Even though he entered doctoral studies department and went to study at Maxim Gorky Literature Institute in Moscow, he had to return to Azerbaijan soon due to his health problems. In Baku he worked at Ədəbiyyat Qəzeti (Literature Newspaper) as literature expert and then became its branch manager from 1954 – 1960. From 1961 – 1968, he worked as the branch manager at Azerbaycan magazine. From 1974 – 1976, he was the editor-in-chief of Azerbaijanfilm's dubbing department. From 1978 – 1981, he was the vice-editor of Yazıçı publishing house. Vidadi Babanli's first poem was "Anam sən oldun" (You turned out to be my mother) published in 1947. Some of his first poems were published under his pseudonym Vidadi Şıxlı. In 1949, the poem "Donuş" (Turn) was published at İngilab və Medeniyyet (Revolution and Culture) magazine. In 1951, the poem "Təbrizdə bir gecə" (One night in Tabriz) was published in "Literary miscellany". In 1954, he continued his career with longer novels such as "Gəlin" (Bride).
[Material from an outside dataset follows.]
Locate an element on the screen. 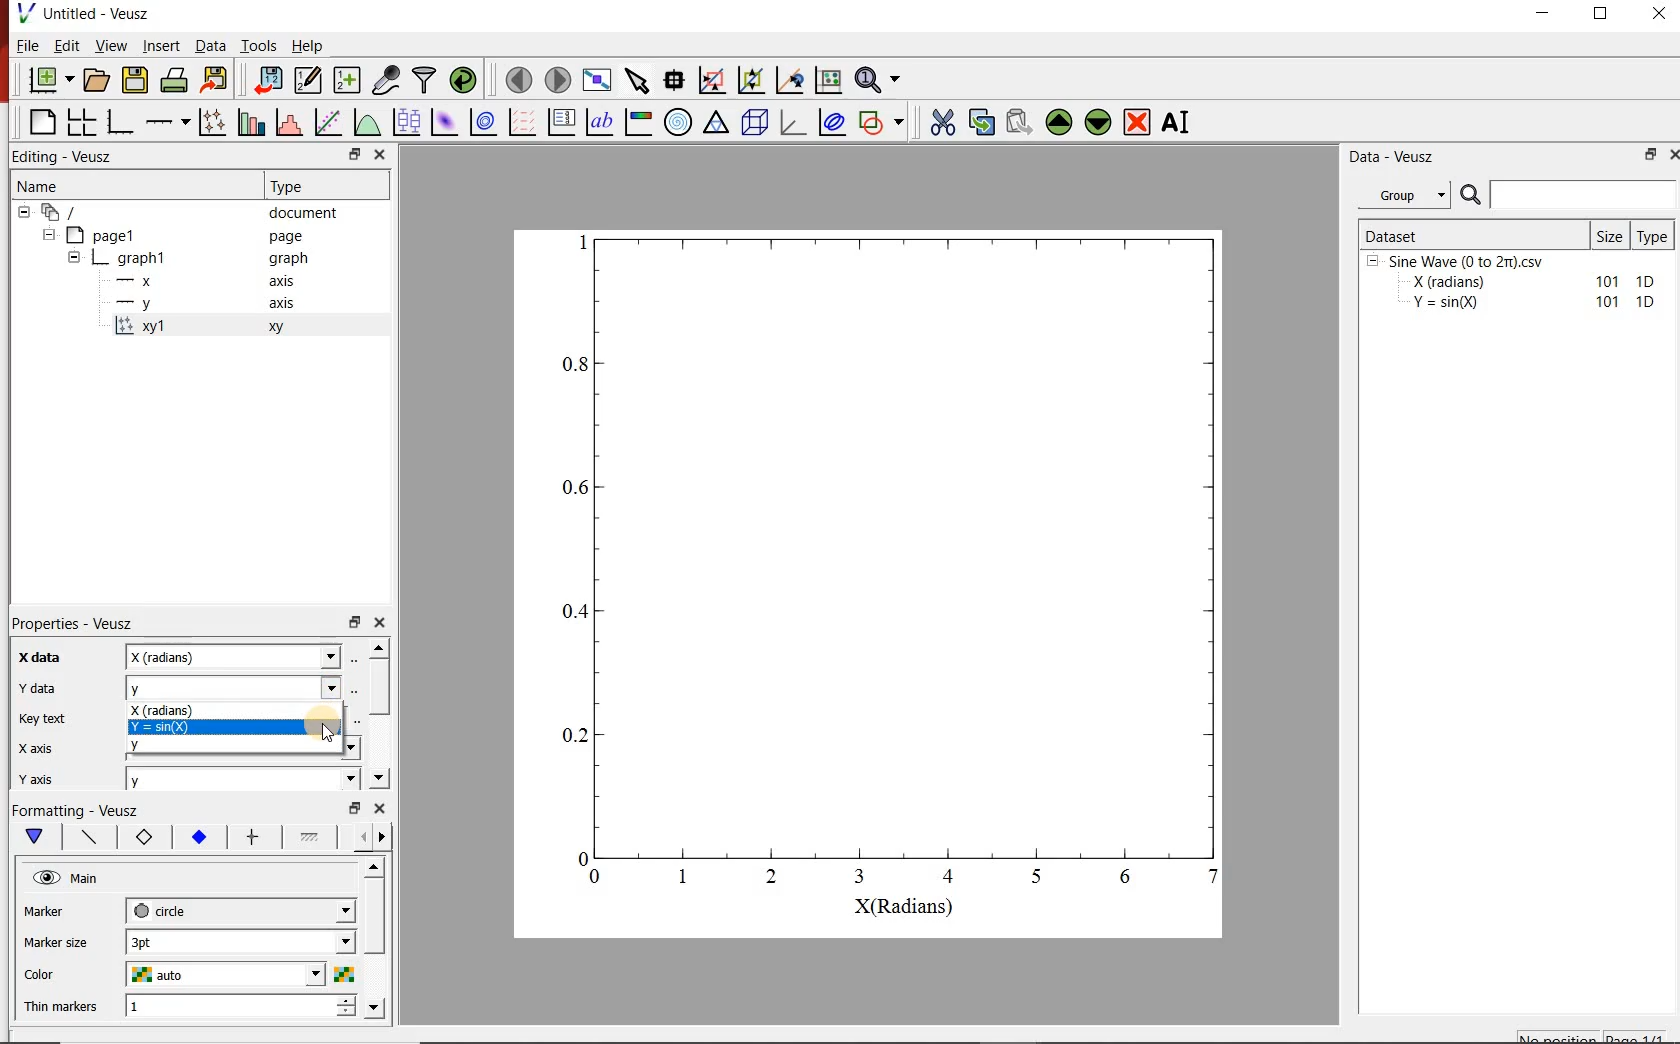  plot bar charts is located at coordinates (254, 120).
Babanli was the author of more than 40 books and one film script. His novels and poems have been translated into a number of languages. The novel "Vicdan susanda" (When the conscience is silent) was first published in 1970, then in 1976 and completely in 1978. It was published in Azerbaijan for 9 times and in Russia for 5 times. The boom was translation into Persian and Turkish languages and published in Iran, Tehran in 2010, in Turkey, Istanbul in 2011. His drama plays are "Ana intiqami" (Mother's revenge), which was written in 1994 and put on the stage of Drama Theatre in 1996; "Çuruk adam" (A Stinker) (2002); "İtirilmiş inam" (Lost confidence) (2006). Later, the novel "Müqəddəs ocaq" (Holy hearth) (1982) was published in Azeri and Russian languages; the other novels are "Omurluk azab" (Eternal torment) (2005), "Gizlinlerim" (Secrets) (2007), "Geribe eşq" (Strange love) (2009), "Bulanliq dunya" (Turbid world). Vidadi Babanli is also the author of 5 narratives: "Gəlin" (Bride) (1955), "Ayazlı gecələr" (Frosty nights) (1958), "Həyat bizi sınayır" (Life is testing us) (1963), "İnsaf nənə" (Grandmother İnsaf) (1988), "Ana intiqamı" (Mother's revenge) (1994). The stories and poems are also the result of many years' work. He wrote collections of poems under the title "Hoydu, dəlilərim, hoydu" (Go ahead, my heroes) and "Kişilik himni" (The anthem of courage).
An outstanding representative of contemporary Azeri literature, Vidadi Babanli has tried his pen in translating and writing hundreds of journalistic articles about various literary problems. As a talented translator Vidadi Babanli has translated the works of well-known Russian, Ukrainian writers, such as Valentin Rasputin and others. Being an editor-in-chief of dubbing department Vidadi Babanli has translated the texts of the films about Abu Reyhan Biruni, "Red arrowwood".
The screen movie "Həyat Bizi Sınayır" (Life is testing us) scripted by Vidadi Babanli was shot in 1972.
In 2009, the Writer's Union of Azerbaijan celebrated Vidadi Babanli's 80th anniversary. Latterly, 85-year-old Vidadi Babanli wrote poems.

== Death ==
Babanli died on 16 August 2025, at the age of 98.